Total RNAs of cells grown in 12-well or 6-well plates were isolated using 250 or 500 μl TRIzol (Invitrogen) according to manufacturer’s instruction. Total RNAs from tumor samples stored in RNAlater solution was isolated the same way. Residual DNA was digested with RNase-free DNase I (1 μg RNA/1 U enzyme) (ThermoFisher) for 37°C for 30 min. Complementary DNAs were synthesized from 2 μg RNA using the high capacity reverse transcription kit (4368814, ThermoFisher), and quantitative PCR was performed using the PowerUP SYBR Green Master Mix (A25743, Fisher Scientific) in accordance with the manufacturer’s instruction on a CFX96 Touch Real-Time PCR Detection System (Bio-Rad). Relative mRNA levels for each gene of interest were obtained by normalizing to GAPDH mRNA levels using the comparative cycle threshold (Ct) method. Primers were designed using Primer-Blast at NCBI or based on published papers (Erb et al., 2017; Kim et al., 2013; McLaughlin-Drubin et al., 2011; Rengasamy et al., 2017; Struntz et al., 2019).

ChIP-qPCR

1-2 × 107 cells were cross-linked with 1% formaldehyde for 10 min, quenched with 125mM glycine for 5 min, washed twice with cold PBS, and collected by scraping and centrifugation at 1,000 g for 5 min. Cells were resuspended in 750 μl lysis buffer (50mM Tris-HCl, pH 8.0, 10mM EDTA, 1% SDS, protease inhibitors), and sonicated using a Bioruptor Sonicator (Diagenode). Samples were centrifuged at 12,000 rpm for 10 min at 4°C, and supernatants containing ~25 μg total DNA were diluted 10 times with IP buffer (16.7 mM Tris-HCl pH 8.0, 167 mM NaCl, 1.2 mM EDTA, 0.01% SDS, 1.1% Triton X-100) and mixed with 2-4 μg antibodies overnight at 4°C. 20-60 μl protein G-conjugated dynabeads (10003D, Thermo Fisher) were added and incubated for 2 hr at 4°C, washed three times with 20mM Tris-HCl pH 8.0, 150 mM NaCl, 2mM EDTA, 1% Triton X-100, 0.1% SDS, followed by one final wash with the same buffer with 500mM NaCl. DNAs were eluted from beads twice with 200 μl elution buffer (100mM NaHCO3, 1% SDS) each time for 15 min at room temperature, and the eluates were combined. NaCl was added to the DNAs at a final concentration of 0.3M, and samples were incubated at 65°C overnight to de-crosslink. 20 mg/ml proteinase K was added and incubated at 45°C for 2 hr. DNAs were extracted by phenol/chloroform (PI17909, Fisher Scientific), washed with 70% ethanol, dried, and resuspended in ~40 μl water. Quantitative PCR was performed as described for qRT-PCR. The comparative cycle threshold (Ct) method was used to determine enrichment relative to the level of input DNA (2%) or non-specific IgG control.

RNA-seq

RNA was extracted from ~2 × 106 MCF-7 cells using the RNeasy Mini Kit as per the manufacturer’s protocol (QIAGEN). Two biological replicates were included for each experimental condition. Sample quality was assessed using Agilent BioAnalyzer. Samples were prepared according to library kit manufacturer’s protocol, indexed, pooled, and sequenced on an Illumina NovaSeq.

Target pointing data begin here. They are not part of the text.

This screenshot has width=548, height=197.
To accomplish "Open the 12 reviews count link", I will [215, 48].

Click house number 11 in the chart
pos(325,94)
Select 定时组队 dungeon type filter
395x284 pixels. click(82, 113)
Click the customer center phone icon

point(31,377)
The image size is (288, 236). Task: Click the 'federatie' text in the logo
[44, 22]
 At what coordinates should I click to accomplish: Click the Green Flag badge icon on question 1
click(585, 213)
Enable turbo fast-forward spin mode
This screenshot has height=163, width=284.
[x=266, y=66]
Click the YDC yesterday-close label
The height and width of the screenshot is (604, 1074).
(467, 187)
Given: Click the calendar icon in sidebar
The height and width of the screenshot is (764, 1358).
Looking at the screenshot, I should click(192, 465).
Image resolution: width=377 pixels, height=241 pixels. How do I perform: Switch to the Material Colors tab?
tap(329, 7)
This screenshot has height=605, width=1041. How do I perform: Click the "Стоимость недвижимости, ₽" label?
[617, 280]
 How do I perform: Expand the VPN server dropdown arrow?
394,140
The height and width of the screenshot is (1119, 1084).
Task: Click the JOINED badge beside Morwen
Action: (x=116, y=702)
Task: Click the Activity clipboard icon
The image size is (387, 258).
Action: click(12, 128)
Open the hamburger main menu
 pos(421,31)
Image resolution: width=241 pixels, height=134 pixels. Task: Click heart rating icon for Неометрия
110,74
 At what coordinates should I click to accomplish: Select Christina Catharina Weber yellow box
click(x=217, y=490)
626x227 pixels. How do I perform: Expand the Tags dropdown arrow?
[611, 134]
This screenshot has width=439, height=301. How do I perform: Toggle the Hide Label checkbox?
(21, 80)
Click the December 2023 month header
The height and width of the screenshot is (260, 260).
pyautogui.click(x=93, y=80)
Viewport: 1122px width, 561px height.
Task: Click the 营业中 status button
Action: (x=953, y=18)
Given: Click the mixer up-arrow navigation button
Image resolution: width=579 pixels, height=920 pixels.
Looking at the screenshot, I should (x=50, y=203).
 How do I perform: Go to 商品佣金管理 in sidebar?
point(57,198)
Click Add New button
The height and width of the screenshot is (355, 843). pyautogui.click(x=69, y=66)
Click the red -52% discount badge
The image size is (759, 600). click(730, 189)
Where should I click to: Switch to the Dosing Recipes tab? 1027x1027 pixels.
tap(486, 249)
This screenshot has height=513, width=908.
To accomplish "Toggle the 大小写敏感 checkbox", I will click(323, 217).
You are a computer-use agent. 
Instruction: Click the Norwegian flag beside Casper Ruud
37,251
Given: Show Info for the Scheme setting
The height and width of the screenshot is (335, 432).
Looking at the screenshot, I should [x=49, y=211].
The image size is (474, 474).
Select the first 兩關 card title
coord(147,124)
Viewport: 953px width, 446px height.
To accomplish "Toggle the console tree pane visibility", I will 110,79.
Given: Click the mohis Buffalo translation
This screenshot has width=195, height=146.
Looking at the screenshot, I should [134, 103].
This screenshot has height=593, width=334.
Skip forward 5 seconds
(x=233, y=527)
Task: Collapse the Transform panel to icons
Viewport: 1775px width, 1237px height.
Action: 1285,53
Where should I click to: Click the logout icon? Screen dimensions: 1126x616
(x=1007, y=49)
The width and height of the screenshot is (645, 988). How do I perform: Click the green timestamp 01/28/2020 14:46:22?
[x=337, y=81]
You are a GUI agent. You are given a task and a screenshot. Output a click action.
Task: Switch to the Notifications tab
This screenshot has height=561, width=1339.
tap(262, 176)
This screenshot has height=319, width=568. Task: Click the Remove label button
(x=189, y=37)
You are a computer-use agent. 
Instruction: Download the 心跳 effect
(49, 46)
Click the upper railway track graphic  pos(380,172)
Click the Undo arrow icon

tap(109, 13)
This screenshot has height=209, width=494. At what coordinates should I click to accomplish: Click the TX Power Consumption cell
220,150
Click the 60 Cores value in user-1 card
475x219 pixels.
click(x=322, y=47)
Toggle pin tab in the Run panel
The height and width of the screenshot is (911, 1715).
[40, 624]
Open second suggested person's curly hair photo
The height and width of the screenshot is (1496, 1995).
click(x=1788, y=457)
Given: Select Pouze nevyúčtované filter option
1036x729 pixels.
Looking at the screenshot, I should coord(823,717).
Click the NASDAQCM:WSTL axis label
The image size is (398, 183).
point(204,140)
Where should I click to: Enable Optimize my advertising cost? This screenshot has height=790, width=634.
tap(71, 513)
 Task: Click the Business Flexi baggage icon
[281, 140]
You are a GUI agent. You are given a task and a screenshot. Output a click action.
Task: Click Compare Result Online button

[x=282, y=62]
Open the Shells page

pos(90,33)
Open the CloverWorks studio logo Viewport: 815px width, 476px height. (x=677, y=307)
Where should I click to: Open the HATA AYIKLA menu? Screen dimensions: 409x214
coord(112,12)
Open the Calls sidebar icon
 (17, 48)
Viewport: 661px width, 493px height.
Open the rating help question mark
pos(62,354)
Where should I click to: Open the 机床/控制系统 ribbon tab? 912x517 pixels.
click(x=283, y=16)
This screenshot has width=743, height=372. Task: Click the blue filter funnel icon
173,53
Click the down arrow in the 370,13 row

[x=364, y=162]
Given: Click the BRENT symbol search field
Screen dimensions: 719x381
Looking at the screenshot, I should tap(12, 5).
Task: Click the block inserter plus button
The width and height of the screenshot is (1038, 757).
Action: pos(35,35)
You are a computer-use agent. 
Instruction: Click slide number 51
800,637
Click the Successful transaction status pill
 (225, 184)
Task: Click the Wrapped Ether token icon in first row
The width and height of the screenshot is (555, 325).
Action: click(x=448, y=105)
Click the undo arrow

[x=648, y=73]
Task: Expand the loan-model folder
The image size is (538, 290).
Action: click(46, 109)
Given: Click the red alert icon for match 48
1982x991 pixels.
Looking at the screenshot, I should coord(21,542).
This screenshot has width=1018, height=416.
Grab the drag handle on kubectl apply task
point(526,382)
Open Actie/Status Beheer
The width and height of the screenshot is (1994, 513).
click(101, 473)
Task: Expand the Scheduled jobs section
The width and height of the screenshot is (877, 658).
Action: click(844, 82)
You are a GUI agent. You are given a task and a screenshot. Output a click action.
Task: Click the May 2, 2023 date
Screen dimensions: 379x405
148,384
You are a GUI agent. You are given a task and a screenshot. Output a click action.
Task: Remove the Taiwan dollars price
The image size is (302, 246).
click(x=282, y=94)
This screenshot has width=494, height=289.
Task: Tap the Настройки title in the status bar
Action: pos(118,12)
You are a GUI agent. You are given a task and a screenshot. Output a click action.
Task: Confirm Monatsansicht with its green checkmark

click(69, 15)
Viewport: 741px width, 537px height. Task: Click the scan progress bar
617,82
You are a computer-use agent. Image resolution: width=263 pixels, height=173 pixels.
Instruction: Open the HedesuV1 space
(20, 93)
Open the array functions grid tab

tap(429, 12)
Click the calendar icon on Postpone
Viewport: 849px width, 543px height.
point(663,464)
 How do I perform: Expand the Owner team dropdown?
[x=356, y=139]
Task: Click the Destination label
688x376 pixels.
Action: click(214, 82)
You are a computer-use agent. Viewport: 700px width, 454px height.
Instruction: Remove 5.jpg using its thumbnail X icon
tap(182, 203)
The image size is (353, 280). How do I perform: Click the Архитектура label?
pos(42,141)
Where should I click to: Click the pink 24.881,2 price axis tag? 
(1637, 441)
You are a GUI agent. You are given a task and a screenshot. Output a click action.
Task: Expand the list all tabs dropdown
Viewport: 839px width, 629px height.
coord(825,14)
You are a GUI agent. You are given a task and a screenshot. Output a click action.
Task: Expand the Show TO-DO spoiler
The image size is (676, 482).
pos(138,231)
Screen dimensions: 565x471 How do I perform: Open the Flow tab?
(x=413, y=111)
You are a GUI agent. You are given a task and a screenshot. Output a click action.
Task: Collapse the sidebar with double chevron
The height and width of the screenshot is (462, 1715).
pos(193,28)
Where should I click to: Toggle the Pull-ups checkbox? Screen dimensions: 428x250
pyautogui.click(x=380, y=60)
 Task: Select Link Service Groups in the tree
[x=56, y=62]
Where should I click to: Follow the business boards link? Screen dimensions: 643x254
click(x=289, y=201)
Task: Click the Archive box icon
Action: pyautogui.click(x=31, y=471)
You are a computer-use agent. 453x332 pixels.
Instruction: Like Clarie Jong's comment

QUANTIFICATION AND STATISTICAL ANALYSIS

TCGA gene expression analyses

TCGA RNA-seq data (rnaseqv2_unc_edu_Level_3_RSEM_genes_normalized_data for all cancer types) were downloaded from Fire-Browse. These gene-level data had been previously quantified and normalized by TCGA with the RNASeqV2 pipeline using RNA-Seq by Expectation Maximization (RSEM) (Li and Dewey, 2011). Data were analyzed by Python 3.8 for statistical significance with the Scipy, Pingouin, and Scikit Posthocs packages. Graphs were generated by GraphPad Prism 7.0. For Figures 1A and S6A and Tables S1A, S1B, and S1D, Mann-Whitney U non-parametric tests were used to calculate the statistical significance of the difference in XPO6 and Pfn1 mRNA levels between unmatched tumor and normal tissue samples. For Figures 1B and S6B and Table S1C, Wilcoxon Signed Rank non-parametric tests were used to calculate the statistical significance of the difference in XPO6and Pfn1 mRNA levels between paired tumor and adjacent normal samples. For Figure S1A, a non-parametric one-way ANOVA (Kruskal-Wallis) with Dunn’s multiple comparison test was performed to analyze the difference in XPO6 mRNA levels among breast cancer PAM50 subtypes and normal tissues. For Figure 6G and Table S3, correlations between MYC mRNA level and those of XPO6, BRD4, and NCL in the various TCGA datasets were analyzed using Spearman’s rank correlation coefficient. For hypothesis testing involving multiple comparisons, false discovery rate was controlled by using the Benjamini-Hochberg method. P and q values less than 0.05 were considered significant.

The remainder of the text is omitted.